• AIM OF THE TASK: Beginning with the line that contains "980x514 pixels. Task: Click", write out each remaining line of the records below exactly. Do not copy any picture.

• Collected data:
◇ ◇ ◇

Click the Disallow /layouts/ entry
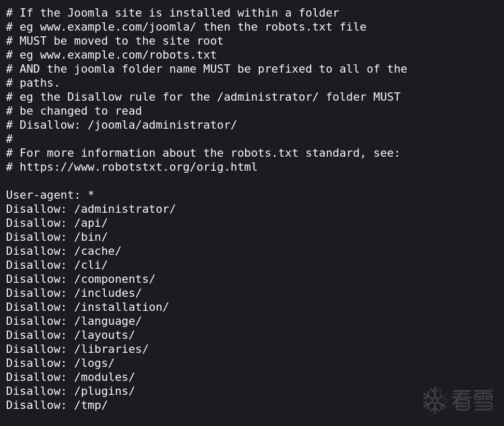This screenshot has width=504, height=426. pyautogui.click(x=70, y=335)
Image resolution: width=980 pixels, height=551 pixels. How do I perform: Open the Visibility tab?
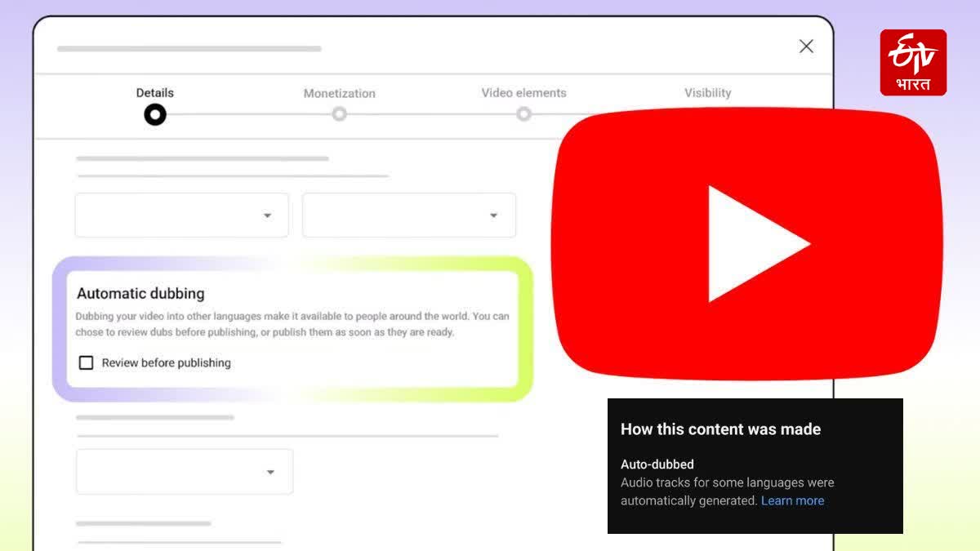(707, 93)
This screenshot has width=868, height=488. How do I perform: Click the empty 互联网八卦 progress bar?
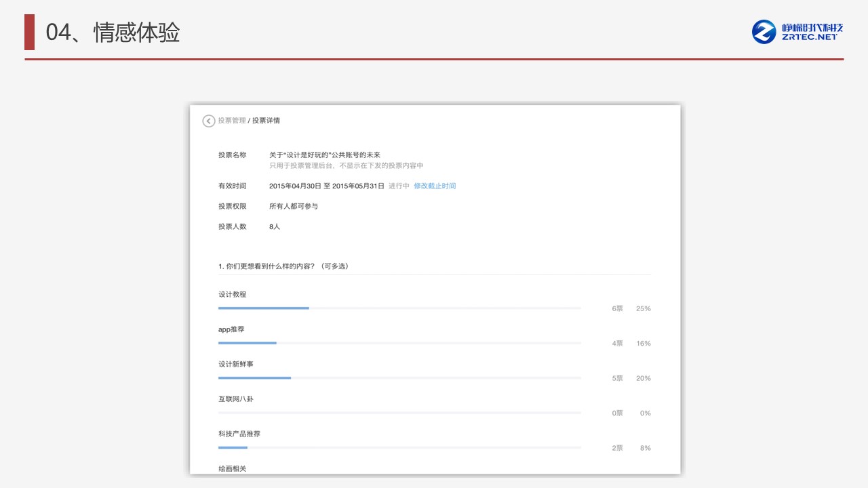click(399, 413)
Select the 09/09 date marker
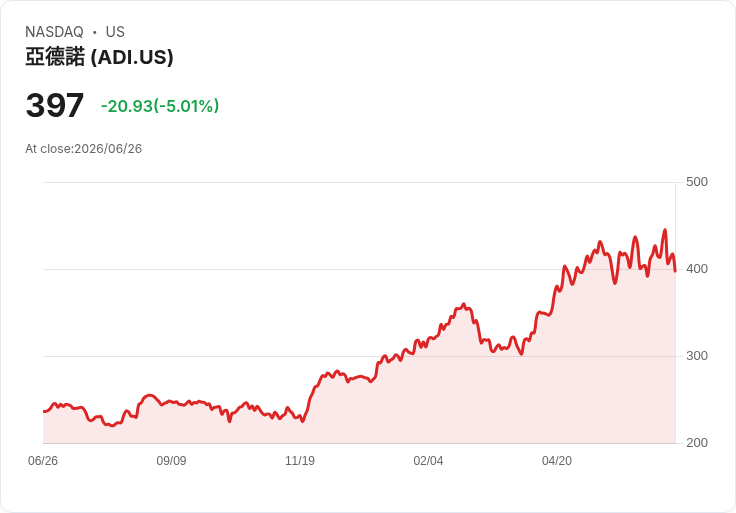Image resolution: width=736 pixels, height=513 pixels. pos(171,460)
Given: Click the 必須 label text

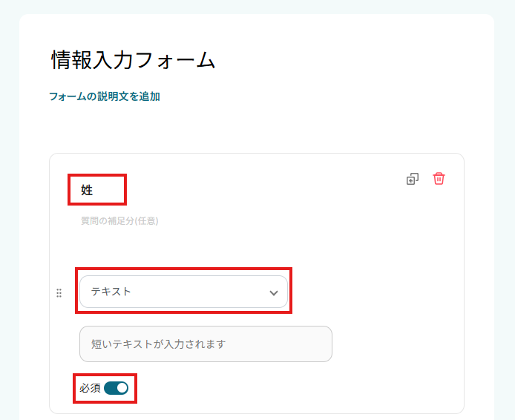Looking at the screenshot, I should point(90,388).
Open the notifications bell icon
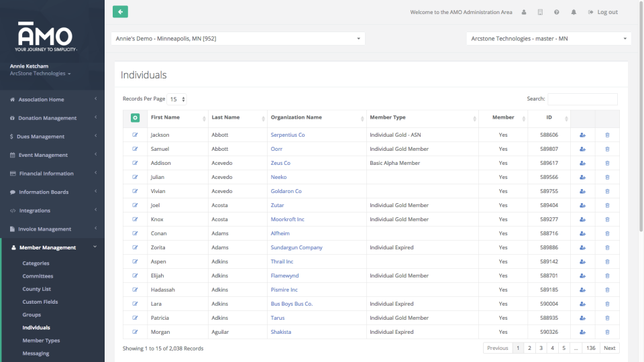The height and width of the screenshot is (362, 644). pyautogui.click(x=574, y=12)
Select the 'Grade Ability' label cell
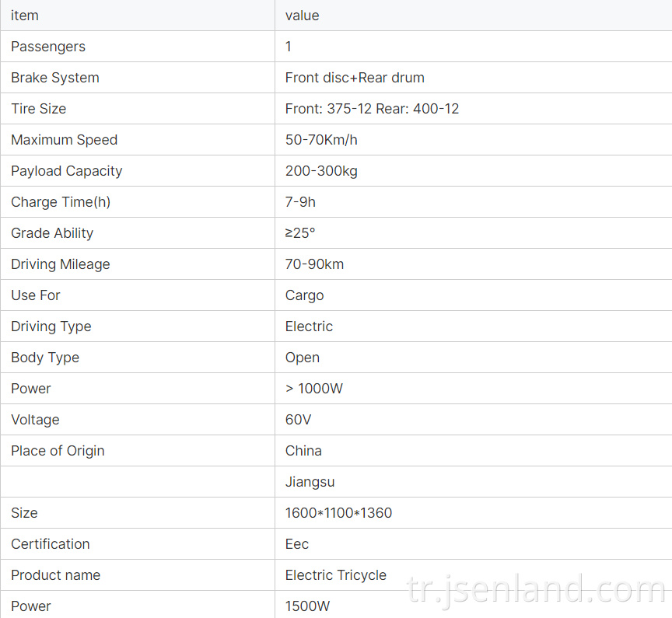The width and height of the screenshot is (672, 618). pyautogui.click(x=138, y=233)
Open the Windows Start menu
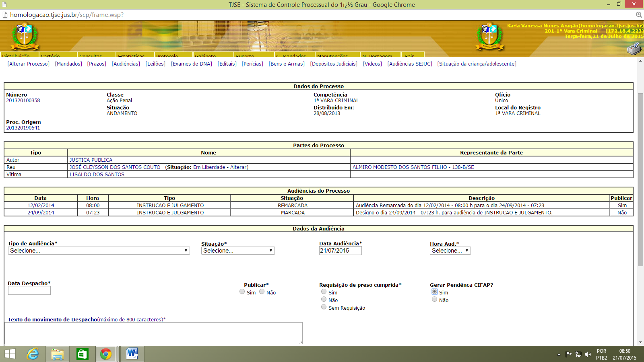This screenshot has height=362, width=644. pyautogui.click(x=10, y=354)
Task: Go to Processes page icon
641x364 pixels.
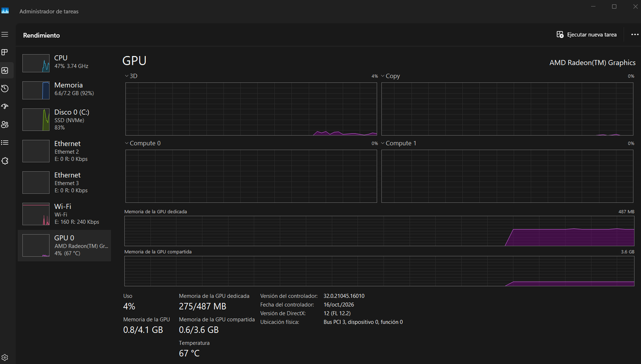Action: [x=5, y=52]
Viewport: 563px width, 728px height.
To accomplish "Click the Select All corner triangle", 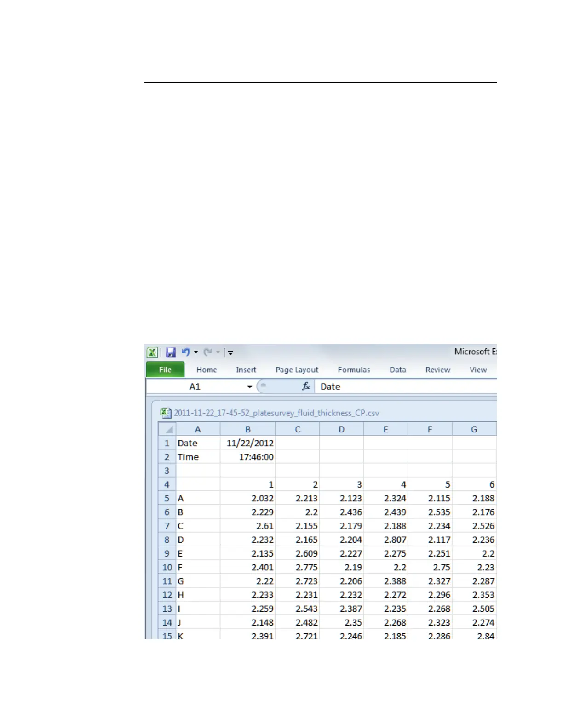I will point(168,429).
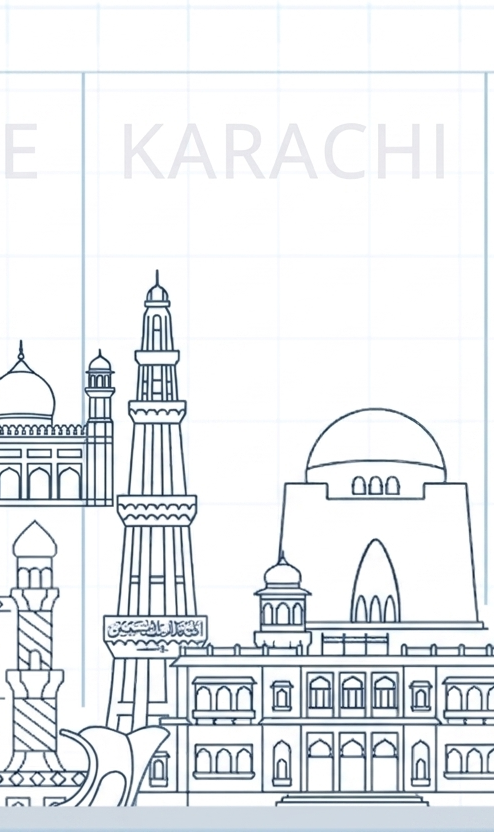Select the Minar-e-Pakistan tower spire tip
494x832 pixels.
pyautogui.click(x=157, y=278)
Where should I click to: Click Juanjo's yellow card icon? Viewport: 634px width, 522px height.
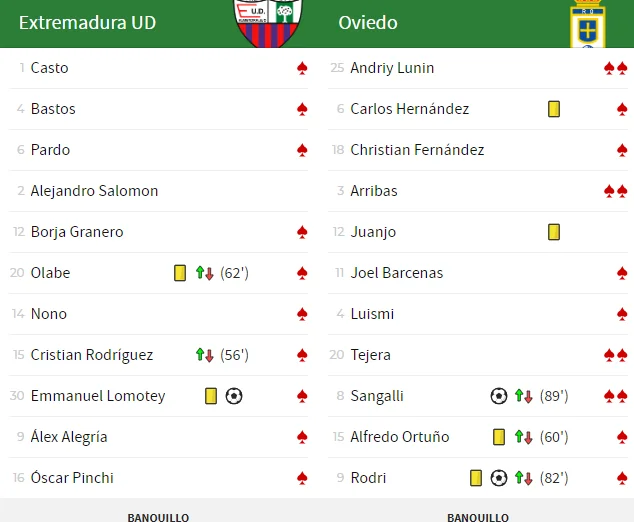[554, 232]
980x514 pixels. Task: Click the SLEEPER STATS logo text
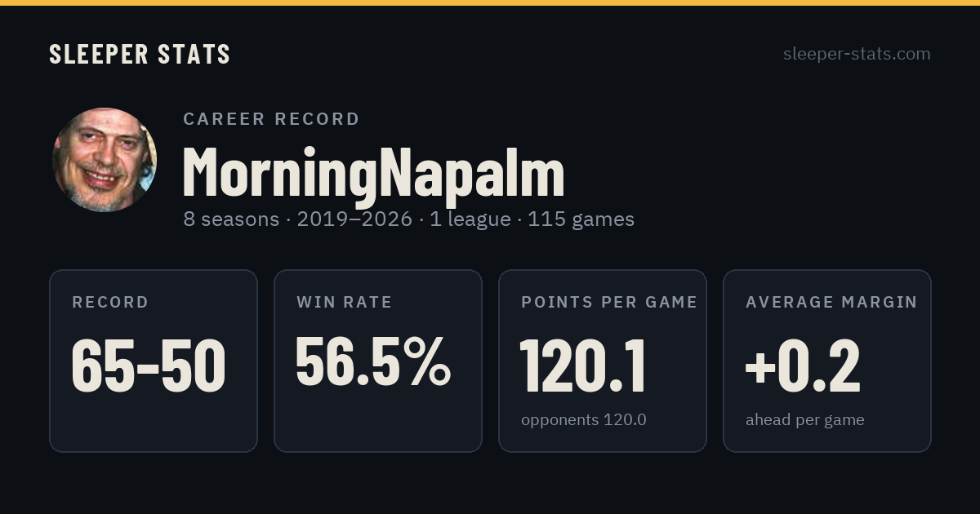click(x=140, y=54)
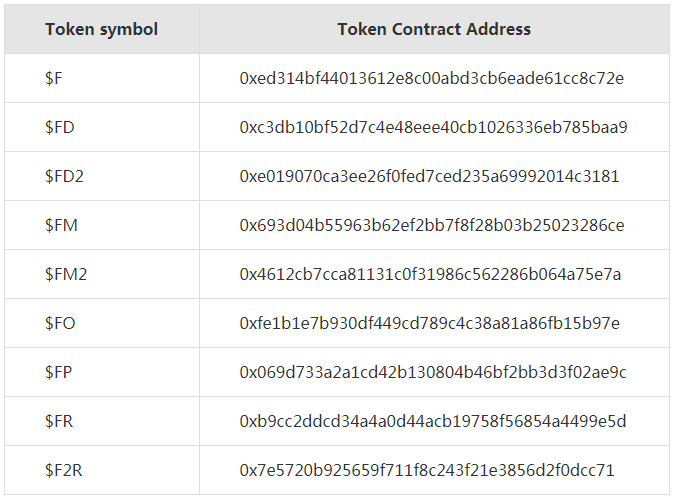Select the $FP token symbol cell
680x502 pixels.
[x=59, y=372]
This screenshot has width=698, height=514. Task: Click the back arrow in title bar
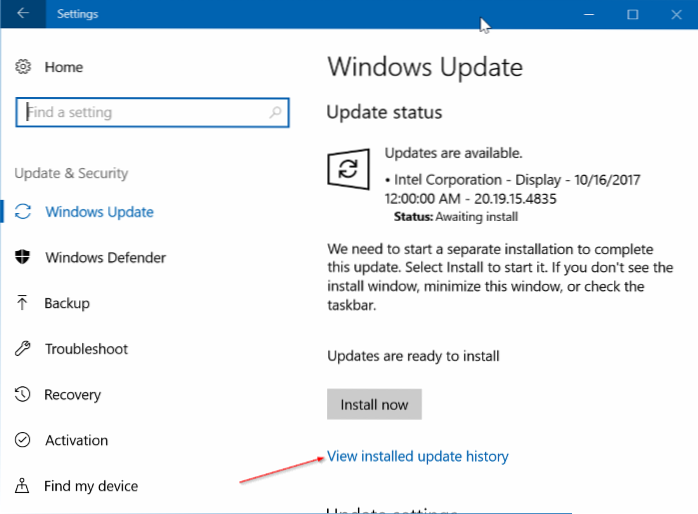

◇ ◇ ◇

• ANSWER FOR THIS EXERCISE:
980x514 pixels. Task: Click the SLEEPER STATS logo text
click(x=140, y=54)
Select the $FP token symbol cell
680x502 pixels.
[x=59, y=372]
This screenshot has width=698, height=514. Task: Click the back arrow in title bar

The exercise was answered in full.